Good quality vocal cast for Boito's opera. The mise en scène is merely descriptive.
At the Teatro Comunale Pavarotti Freni in Modena arrives an opera that has now become almost a rarity on Italian stages: Arrigo Boito's 'Mefistofele'. Arrigo Boito's great work, permanently in the repertoire until the 1970s, at the Arena di Verona alone it had 45 performances until 1979, has since then unfortunately slowly slipped into oblivion.
There are several reasons for this: on the one hand, the lack of great Italian basses capable of performing the 'partaccia' of Mefistofele, and on the other, the massive orchestral, choral and choreographic ensemble required for the staging of an opera that could well be defined as an Italian version of the French 'grand opéra'.
Be that as it may, Mefistofele had not been seen in Italy for years, and Modena did well to revive it, albeit in a 2016 stage version from the Teatro di Pisa, which unfortunately fails to do justice to the theatrical and spectacular side of the score.

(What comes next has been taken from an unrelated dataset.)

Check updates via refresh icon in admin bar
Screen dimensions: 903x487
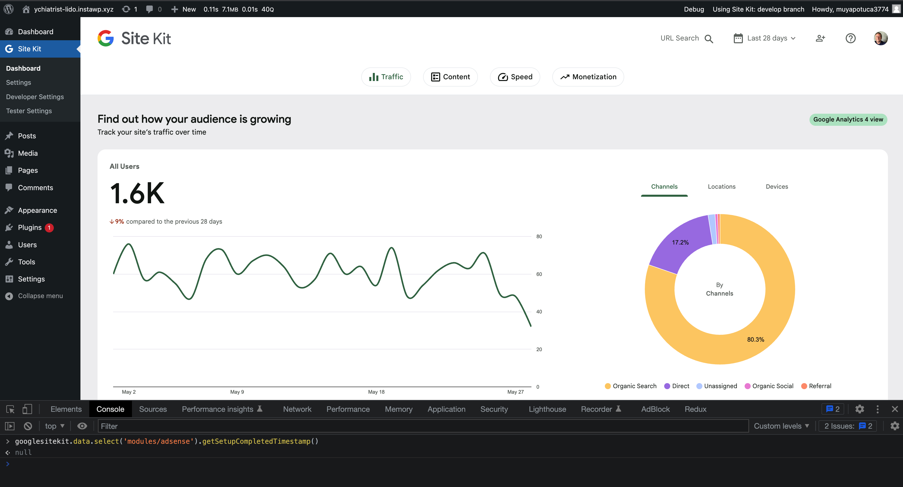125,9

The evening is saved by the fine vocal cast and the careful orchestral direction of Francesco Pasqualetti, who manages to get the best out of the Italian philharmonic orchestra, which is not always precise and compact, highlighting the Wagnerian symphonism of the score as well as the ironic and innovative accents of the 'scapigliato' Boito.
Boito not only attempts new music for his time, but also does a great job of adapting Goethe's Faust, taking not only the first part with the tragic love story between Faust and Marguerite, but also inserting excerpts from the far more complex and philosophical Faust part two. Curiously he titles the opera Mefistofele, creating the iconic and mocking devilish character who '...thinks evil and does good'. (“…pensa il mal e fa il ben”) A 'good devil' after all, who often arouses more than one sympathy and is the undisputed leading character of the opera.
In Modena, Mefistofele was performed by the Korean bass Simon Lim, who displayed a wide and well timbred voice, easy in the high notes and well controlled in the low notes, which would benefit from more sonority. All in all, a very good performance for him, the artist is in fact endowed with a definite magnetism and a fairly good stage presence that made him present to the character and sufficiently convincing even in a very static staging like the one seen at the Pavarotti Theatre.
A real surprise was Paolo Lardizzone's Faust, who took over to replace the ill Antonio Poli. The Sicilian tenor surprises with his vocal flamboyance, his easy ascent to high notes, and his well-projected singing, always on the breath, which allows him to delineate the character of Faust appropriately. Truly a convincing performance for him, greeted indeed by much applause.
Marta Mari's performance in the double part of Margherita and Elena was also good. The soprano shows off a calibrated and well-managed voice, lacking, however, in charisma and self-confidence, particularly in the scene of the classical Sabbath. The other performers were professional.
Direction, sets and costumes are by Enrico Stinchelli. The financial narrowness of the production appears manifest, but the director does not manage to mask it with meaningful ideas, limiting himself to didactically illustrating the demands of the libretto with the overwhelming presence of screen images that are for the most part merely descriptive.
If in truth the 'Prologue in Heaven' is altogether pleasant in a succession of images of planets, stars, and galaxies, scenes such as 'Easter Sunday', 'The Pact', and 'The Garden' slip into the most banal mannerism without the vague costumes or the mostly static staging coming to the rescue.
As for the large ensemble scenes such as 'The Night of the Sabbath' and 'The Night of the Classic Sabbath', the disposition of both chorus and singers is marked by absolute immobility, practically a costume concert, to which the ballets performed by the acerbic young disciples of the MM Contemporary Dance Company do not come to the aid.
In overall terms, the overlapping images tend to vary too quickly, often creating confusion, mixing contemporary references, such as the concentration camps and the virus during Mefistofele's famous 'World' ballad, with recalls that depict, moreover with an approximate expertise of video technique, exactly what is mentioned in the libretto.
A missed chance, in short, to give also dramatic and not only vocal prominence to Boito's beautiful and still modern score.
At the end of the evening a definite success for all the performers.